On 8 September nearly 300 UK military personnel, including those from 40 Commando Royal Marines together with engineers and specialist personnel from all three Services departed RAF Brize Norton. RAF C17, Voyager and A400M aircraft were deployed carrying medical supplies and aid including emergency shelter kits, rations and clean water. The aircraft initially landed in Barbados, which is being used as a hub to distribute aid. The C17 continued its journey onto the US Virgin Islands – the island with the only usable runway in the region – with 85 personnel on board.

A further C17 left the UK on 9 September carrying an RAF Puma helicopter with an additional 2 Puma helicopters departing the following day.

By 12 September 997 British personnel were in the region, made up of marines, engineers, medics and specialists, including Royal Navy, Army and RAF personnel.

The commander for the operation was Brigadier John Ridge. Ridge countered criticism of the operation and said "the [operation presents] unique and vast geographical and logistical challenges".

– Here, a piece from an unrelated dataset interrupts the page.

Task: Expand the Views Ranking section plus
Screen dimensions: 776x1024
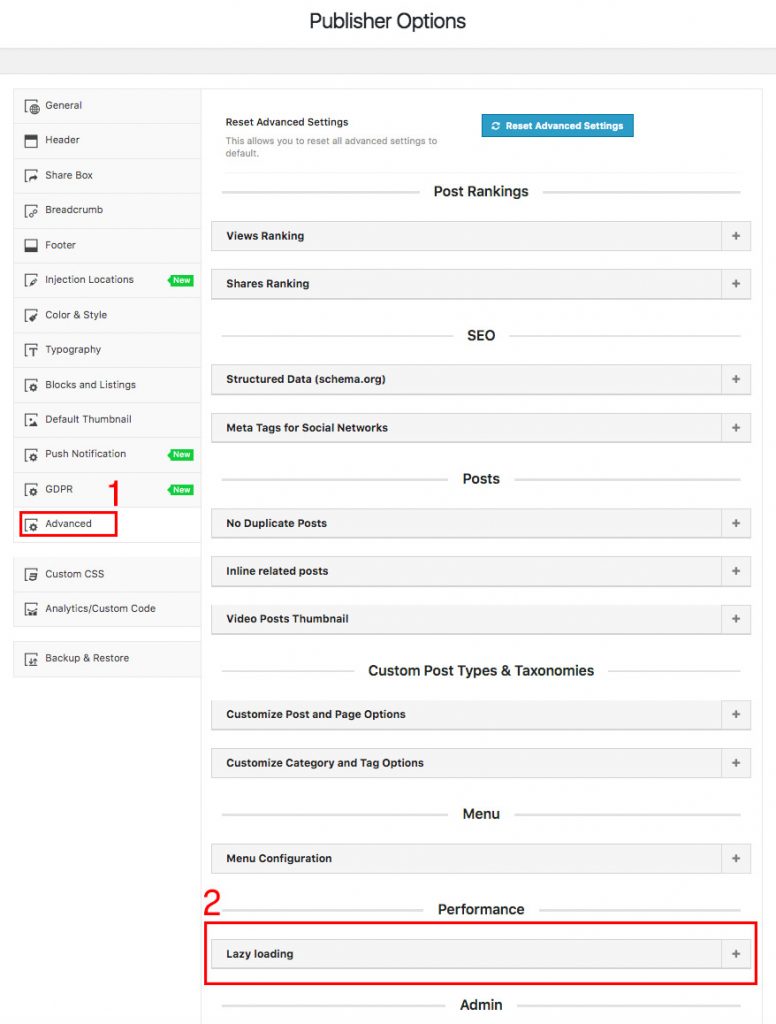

With Hurricane Maria approaching on 18 September it was announced that the 1,300 British personnel already in the region would remain on the affected islands or in locations nearby to render immediate assistance. Additional personnel were deployed to Montserrat to provide assistance should Maria hit the island.

Ocean arrived in the region on 22 September and proceeded to conduct 253 hours of flying including 81 separate trips and moved more than 1,000 people by air. 9 Assault Squadron Royal Marines conducted almost 200 landing craft launches and recoveries, landing 600 people and stores across 17 isolated locations. In total, Ocean delivered 8,300 man hours of engineering and logistical support enabling the recovery of critical national infrastructure alongside large scale clean-up operations across four separate island chains. Ocean also evacuated 39 vulnerable British nationals from Dominica, one of whom was very seriously ill and received life-saving treatment on board.

By 10 October, the military effort was winding down, 40 Commando Royal Marines flew back to the United Kingdom and Ocean sailed for Miami for refueling and storing before resuming her NATO mission in the Mediterranean. Mounts Bay remained in the region to provide support for the remainder of the hurricane season.

==Civilian==
On 8 September 2017, the Royal Cayman Islands Police Service Air Operations Unit in their EC135 helicopter departed Grand Cayman to pre-position at Guantanamo Naval Base, arriving in the tail of Irma. Following the all clear, the helicopter, callsign X-Ray One arrived at first light into Turks and Caicos and for 36 hours was the main aid to the Islands in assessing damage and transporting people, leading to the declaration of the state of emergency. X-Ray One crew stayed for seven days as part of Operation Ruman, making 36 flights, until relieved by a Canadian Navy Sea King.

Aid was supplied from Department for International Development's disaster response centre at Kemble Airfield in Gloucestershire, including 10,000 UK aid buckets and 5,000 UK solar lanterns.

53 police officers from 14 UK police forces were deployed to the British Virgin Islands to assist in maintaining law and order. A contingent of specialist prison officers were deployed to run the island's prison. In conjunction with military and police support 21 of the most high risk prisoners were transferred by air to a prison in St Lucia.